─── EXCERPT PROVIDED ───

Urinary Excretion - Toxic Metals
One participant's results were excluded from the general analyses in this section and elsewhere because she had extremely high levels of many toxic metals both at baseline and after taking DMSA, including extremely high baseline aluminum (63× average of other participants), antimony (45× average), bismuth (40× average), cadmium (7× average), lead (12× average), tin (12× average) and uranium (65× average). After DMSA, her excretion of antimony increased to 24× her baseline (1000× the average baseline), lead increased to 2.4× her baseline, and excretion of other metals was less affected. This participant did not continue into phase 2 so that she could pursue private treatment.
For all other participants, Table and Figure shows the level of urinary excretion of toxic metals (normalized per gram creatinine) at baseline (beginning of Phase 1, before taking any DMSA), and after the first and 9th doses of DMSA in the Phase 1 challenge round. The metals are listed in order of effect of DMSA on excretion. There was a very large and extremely statistically significant increase in excretion of lead. There were also large and significant increases in excretion of tin and bismuth. There was a large increase in excretion of uranium, but it was not statistically significant (only 14-15 participants had detectable excretion of uranium before or after taking DMSA). There was a large and highly significant initial increase in excretion of mercury, but at the 9th dose the excretion was only slightly higher than baseline and not statistically significant. There were significant increases in excretion of thallium, antimony, and tungsten. There was little change in levels of aluminum or cadmium. There was a small initial decrease in excretion of nickel, and a small decrease in excretion of arsenic at the 9th dose only. Due to multiple comparisons (12 metals), only p-values below 0.004 should be considered significant, and p values between 0.05 and 0.004 should be considered marginally significant.
Urinary excretion of toxic metals in Phase 1, at baseline, after 1st dose, and after 9th dose, in mcg/g creatinine.
Figure 2 Percentage change in urinary excretion of toxic metals. a: Percentage Change in Urinary Excretion of Toxic Metals after 1st and 9th Dose of DMSA in Phase 1. (n = 63). b: Percentage Change in Urinary Excretion of Toxic Metals after 1st and 9th dose of (more ...)
The effect of the glutathione lotion on excretion of toxic metals was analyzed by comparing the groups receiving the DMSA + glutathione lotion vs. DMSA + placebo lotion. In general there were no statistically significant differences in the two groups when comparing the average excretion after dose 1 plus after dose 9 vs. baseline. However, the excretion of mercury was possibly higher (p = 0.06) for the group receiving the DMSA + glutathione (average excretion of 1.38 vs 0.91, vs. baseline of 0.73 and 0.80, units of mcg/g creatinine, respectively).

─── DATASET EXCERPT ───

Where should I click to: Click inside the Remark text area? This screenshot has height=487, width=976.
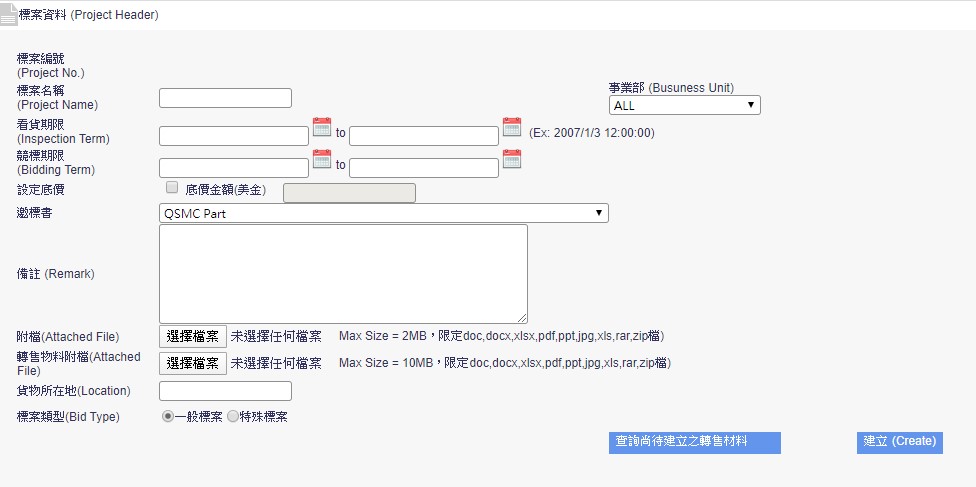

───

YOUR GOAL: Please copy the stretch of the urinary toxic metal excretion text above from "Figure 2 Percentage" through "of (more ...)" word for word.

TASK RESULT:
Figure 2 Percentage change in urinary excretion of toxic metals. a: Percentage Change in Urinary Excretion of Toxic Metals after 1st and 9th Dose of DMSA in Phase 1. (n = 63). b: Percentage Change in Urinary Excretion of Toxic Metals after 1st and 9th dose of (more ...)